▸ Task brief: Rewrite the data from the line with "248x168 pixels. At" to the line with "tap(304, 199)", both included, keeping the requests unchanged and scaling every click coordinate in the answers by 1.15, rounded to whole numbers with halves rounded up. Give only these lines and leave out the pictures.
## BEGIN Supplied data
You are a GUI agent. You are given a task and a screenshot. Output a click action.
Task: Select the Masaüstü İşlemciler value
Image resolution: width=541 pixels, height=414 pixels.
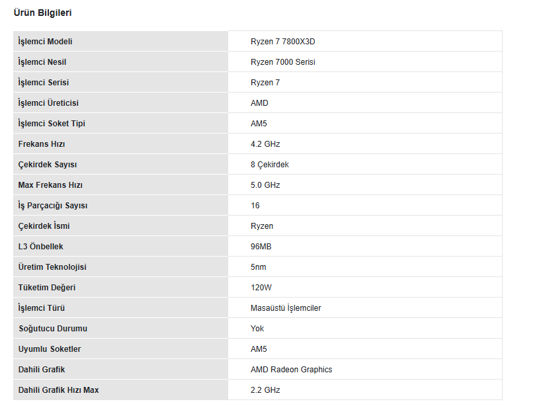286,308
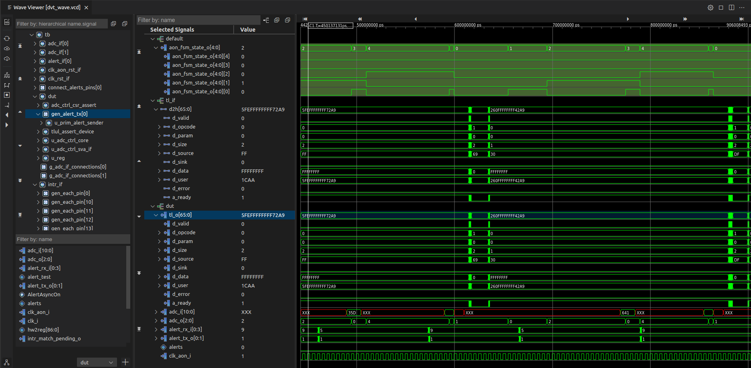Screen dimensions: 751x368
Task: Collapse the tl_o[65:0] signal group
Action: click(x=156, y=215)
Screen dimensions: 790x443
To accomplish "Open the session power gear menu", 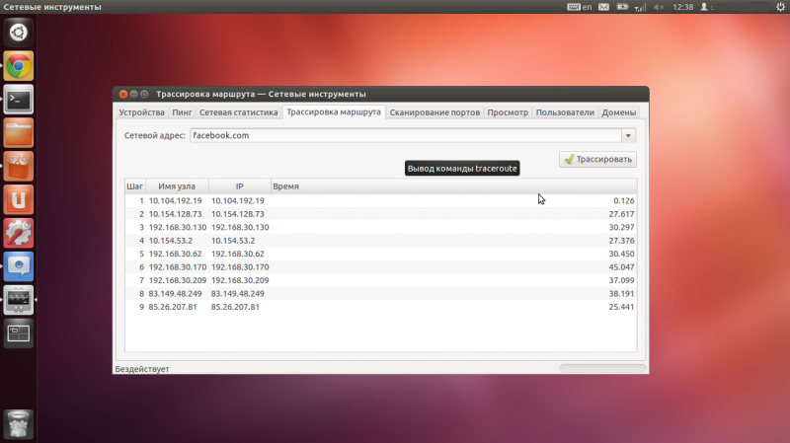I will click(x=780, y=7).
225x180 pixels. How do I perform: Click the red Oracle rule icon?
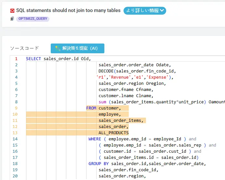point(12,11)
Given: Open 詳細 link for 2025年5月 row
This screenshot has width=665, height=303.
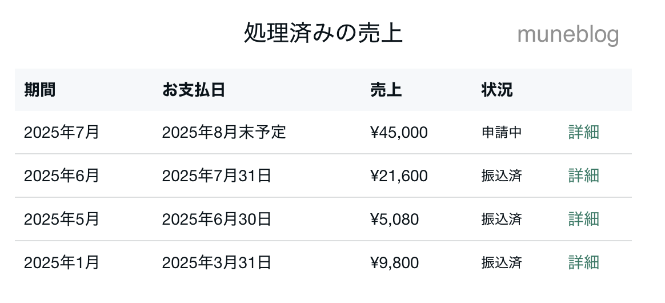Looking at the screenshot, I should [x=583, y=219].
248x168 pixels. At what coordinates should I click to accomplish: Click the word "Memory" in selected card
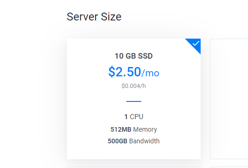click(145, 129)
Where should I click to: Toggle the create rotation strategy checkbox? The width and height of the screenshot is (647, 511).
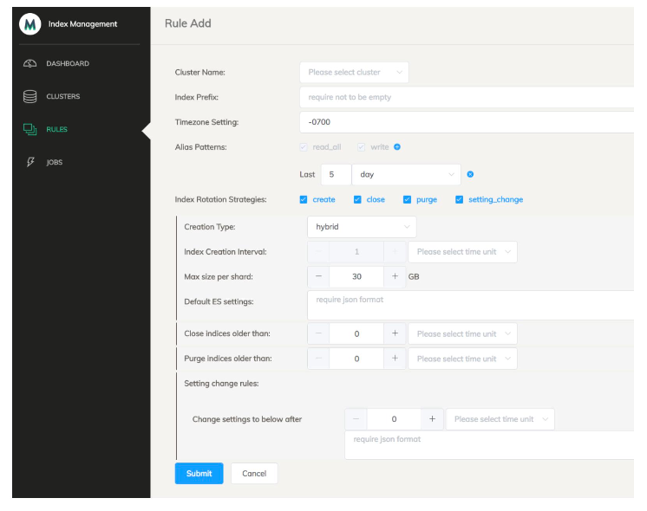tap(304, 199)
## END Supplied data
## BEGIN Supplied data
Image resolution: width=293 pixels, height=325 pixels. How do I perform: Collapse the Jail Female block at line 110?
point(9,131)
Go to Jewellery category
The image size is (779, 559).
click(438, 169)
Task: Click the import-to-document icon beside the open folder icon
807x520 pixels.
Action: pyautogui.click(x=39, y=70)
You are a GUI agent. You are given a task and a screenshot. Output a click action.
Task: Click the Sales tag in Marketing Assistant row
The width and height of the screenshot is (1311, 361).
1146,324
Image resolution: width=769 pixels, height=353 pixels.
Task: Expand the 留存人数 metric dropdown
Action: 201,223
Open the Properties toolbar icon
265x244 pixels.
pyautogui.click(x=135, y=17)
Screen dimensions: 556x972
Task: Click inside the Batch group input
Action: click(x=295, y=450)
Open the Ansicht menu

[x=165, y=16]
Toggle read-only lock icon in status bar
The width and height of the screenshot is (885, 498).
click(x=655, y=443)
## END Supplied data
## BEGIN Supplied data
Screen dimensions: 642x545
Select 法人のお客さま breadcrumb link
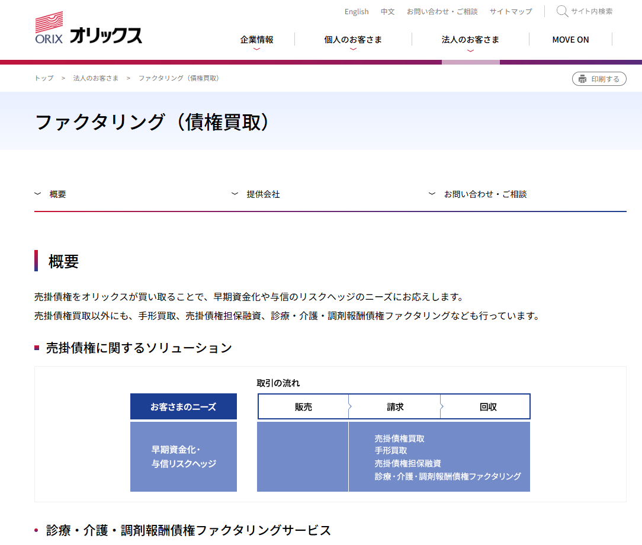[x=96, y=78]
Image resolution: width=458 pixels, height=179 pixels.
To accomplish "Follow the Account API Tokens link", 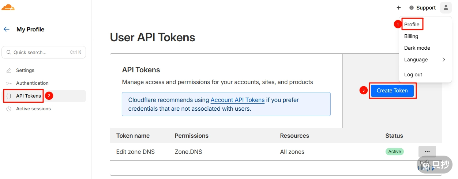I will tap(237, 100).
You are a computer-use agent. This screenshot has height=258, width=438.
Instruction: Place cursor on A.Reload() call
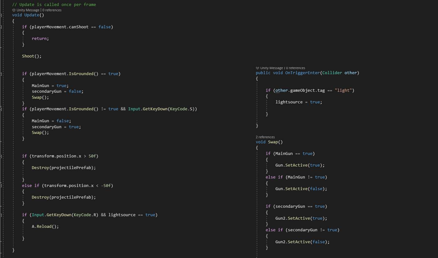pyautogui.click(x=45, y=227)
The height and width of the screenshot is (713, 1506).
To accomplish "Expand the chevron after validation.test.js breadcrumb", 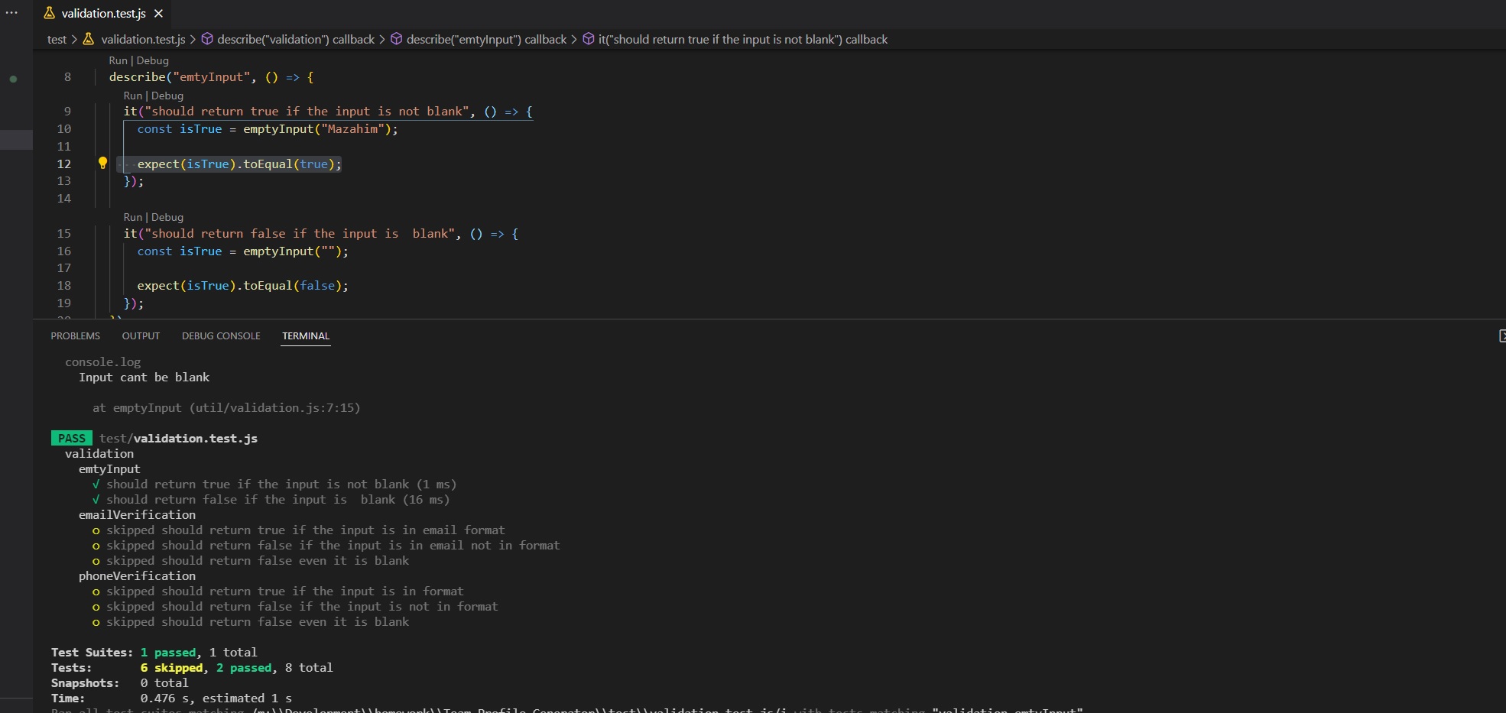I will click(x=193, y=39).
## END Supplied data
▸ Solution:
248x168 pixels. At what coordinates should I click to accomplish: Click the word "Memory" in selected card
click(167, 148)
Where should I click to: Toggle the create rotation strategy checkbox? The width and height of the screenshot is (647, 511).
tap(350, 229)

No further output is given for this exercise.